## Exercise details
Your task is to repeat the entries underneath exactly, minus the pictures.

## Information
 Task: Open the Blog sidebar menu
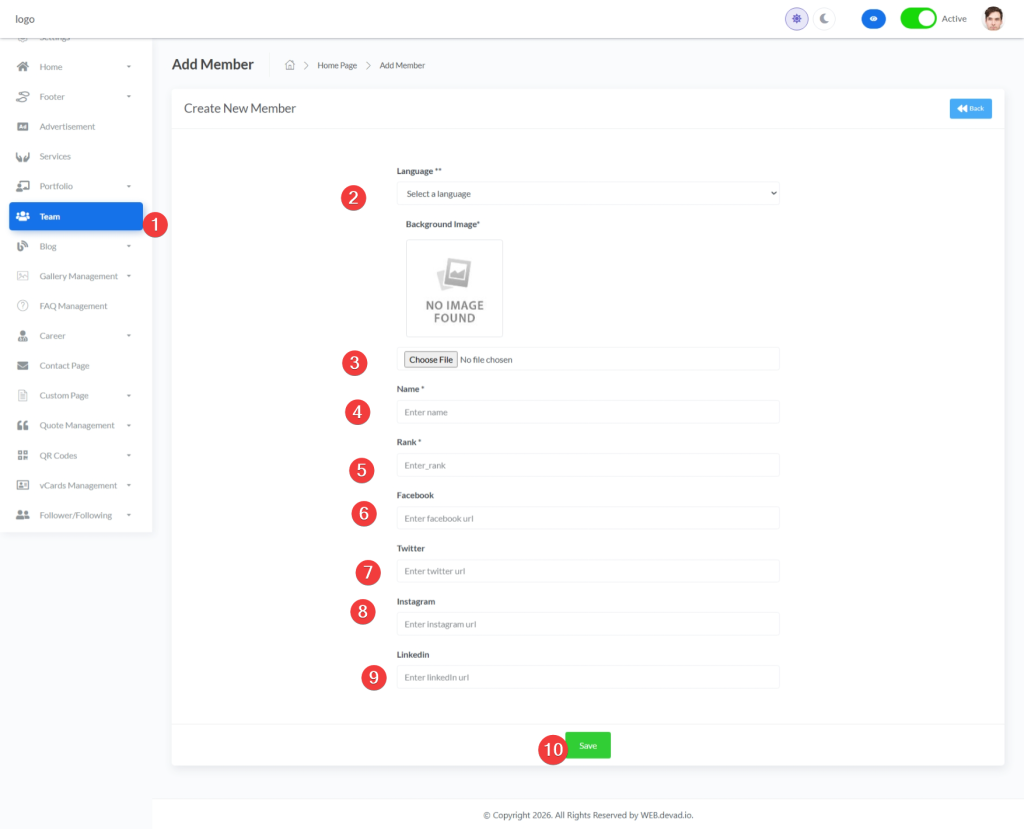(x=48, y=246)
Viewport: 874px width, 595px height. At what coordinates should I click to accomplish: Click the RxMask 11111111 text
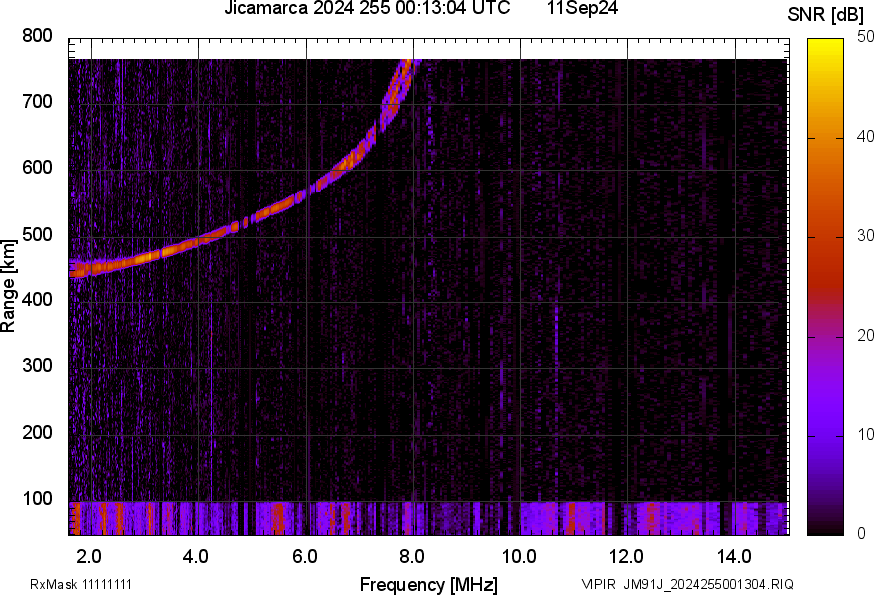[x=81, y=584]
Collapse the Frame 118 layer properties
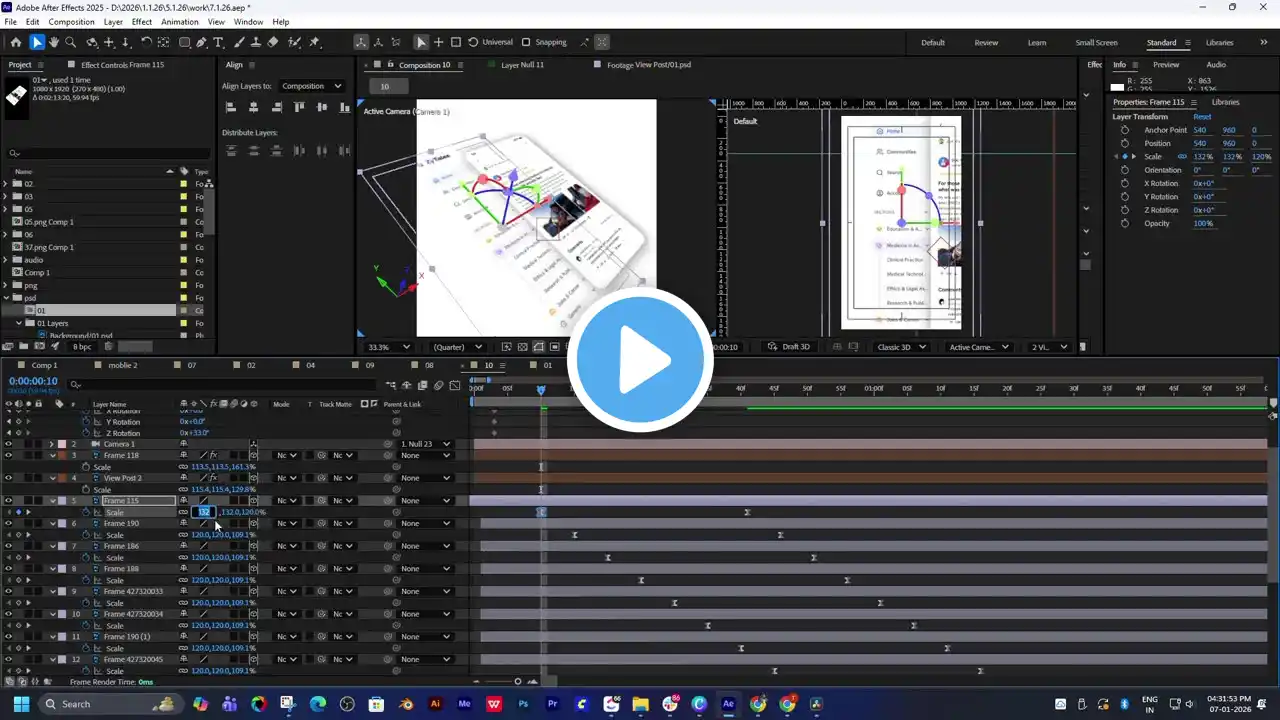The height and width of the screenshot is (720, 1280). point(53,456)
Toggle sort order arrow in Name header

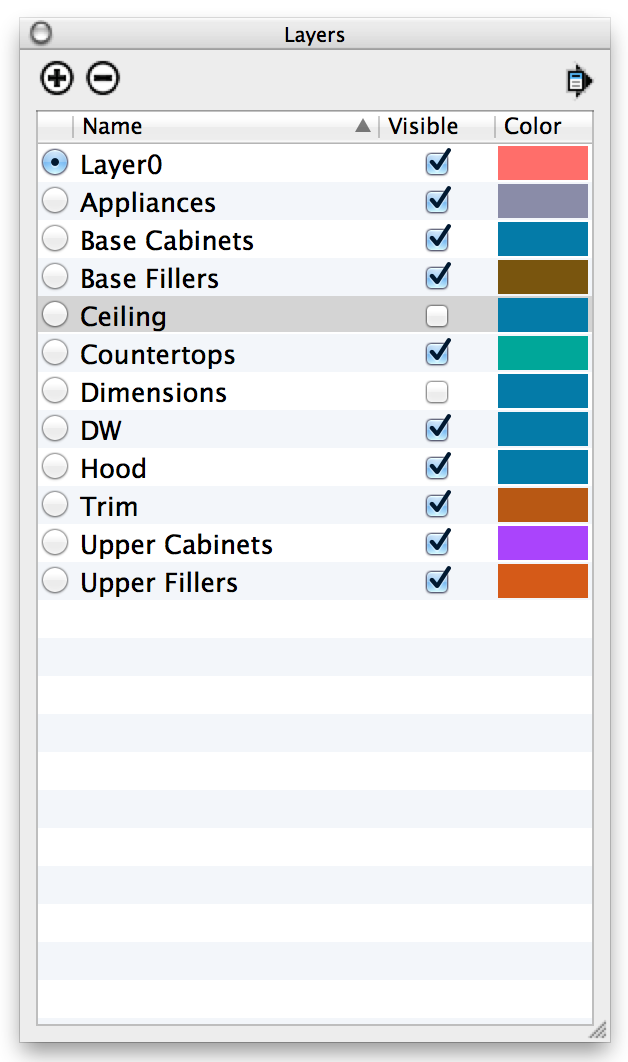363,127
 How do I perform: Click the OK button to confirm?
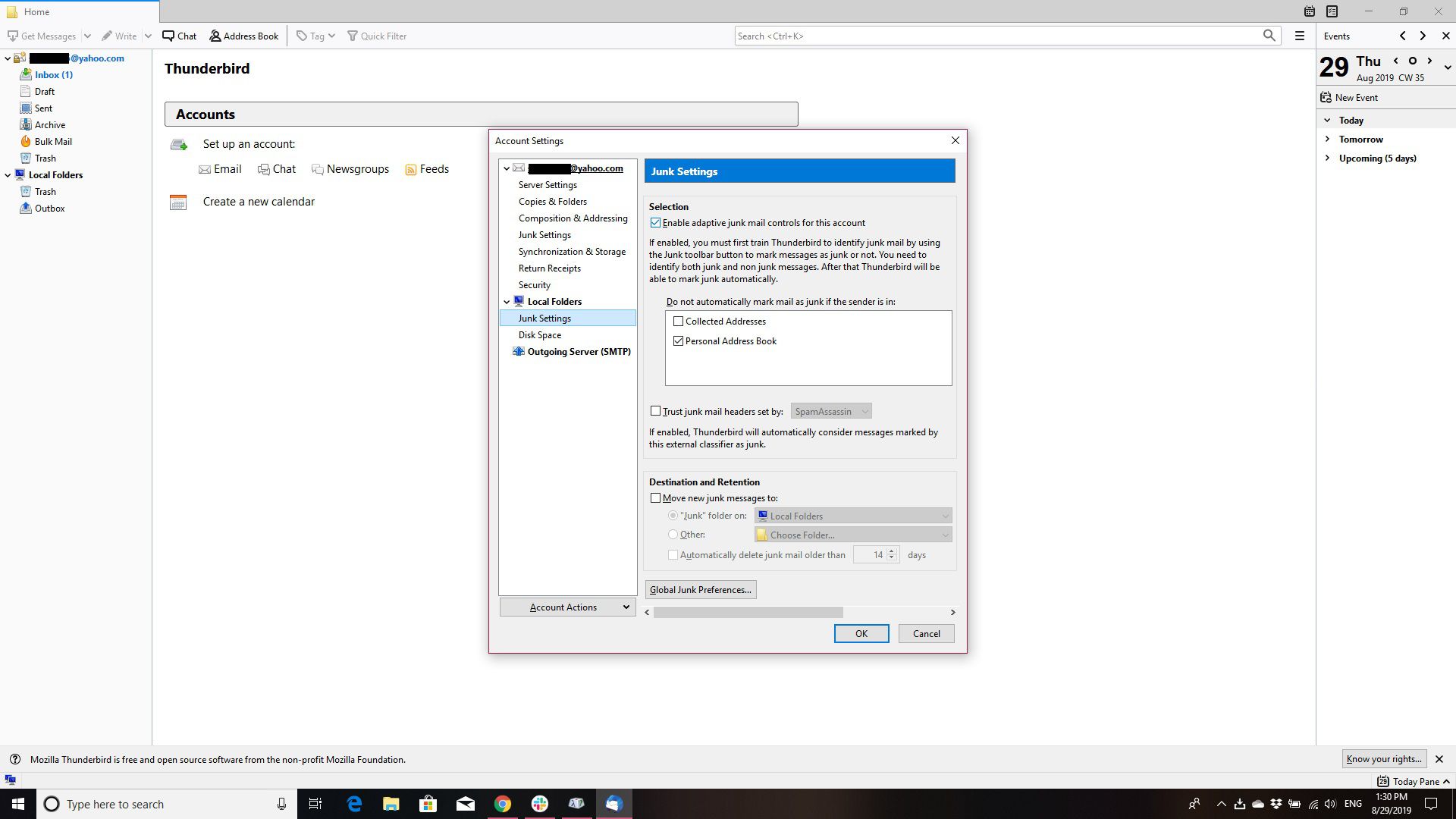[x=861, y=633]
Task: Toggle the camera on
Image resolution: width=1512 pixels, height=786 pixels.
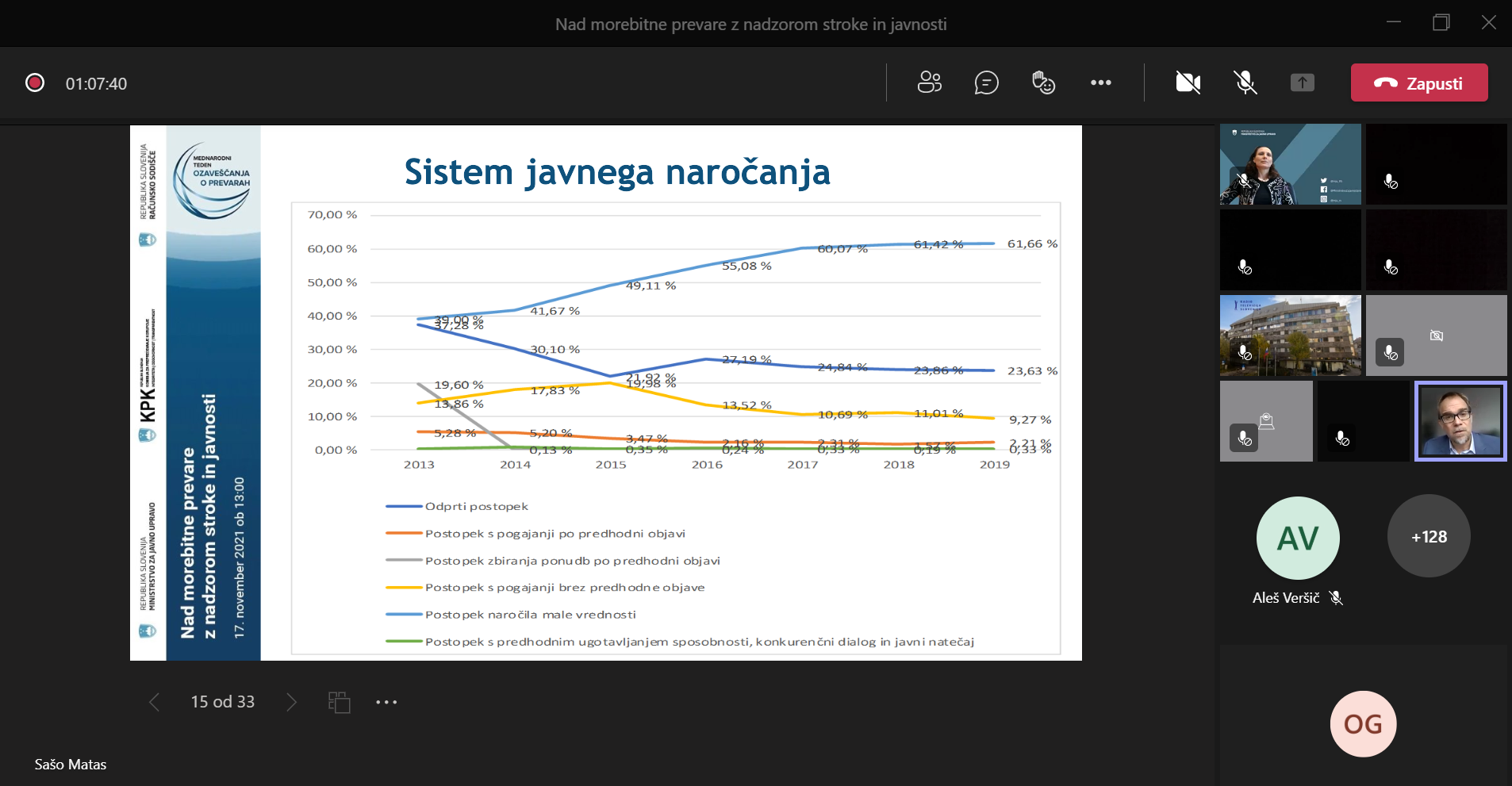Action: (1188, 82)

## The completed task
 Task: Open the Blog sidebar menu
(x=48, y=246)
Viewport: 874px width, 595px height. At what coordinates should I click to accomplish: Click the RxMask 11111111 text
[x=81, y=584]
Collapse the Frame 118 layer properties
The height and width of the screenshot is (720, 1280). point(53,456)
Toggle sort order arrow in Name header

363,127
 How do I perform: Click the OK button to confirm?
[x=861, y=633]
Task: Toggle the camera on
Image resolution: width=1512 pixels, height=786 pixels.
Action: (1188, 82)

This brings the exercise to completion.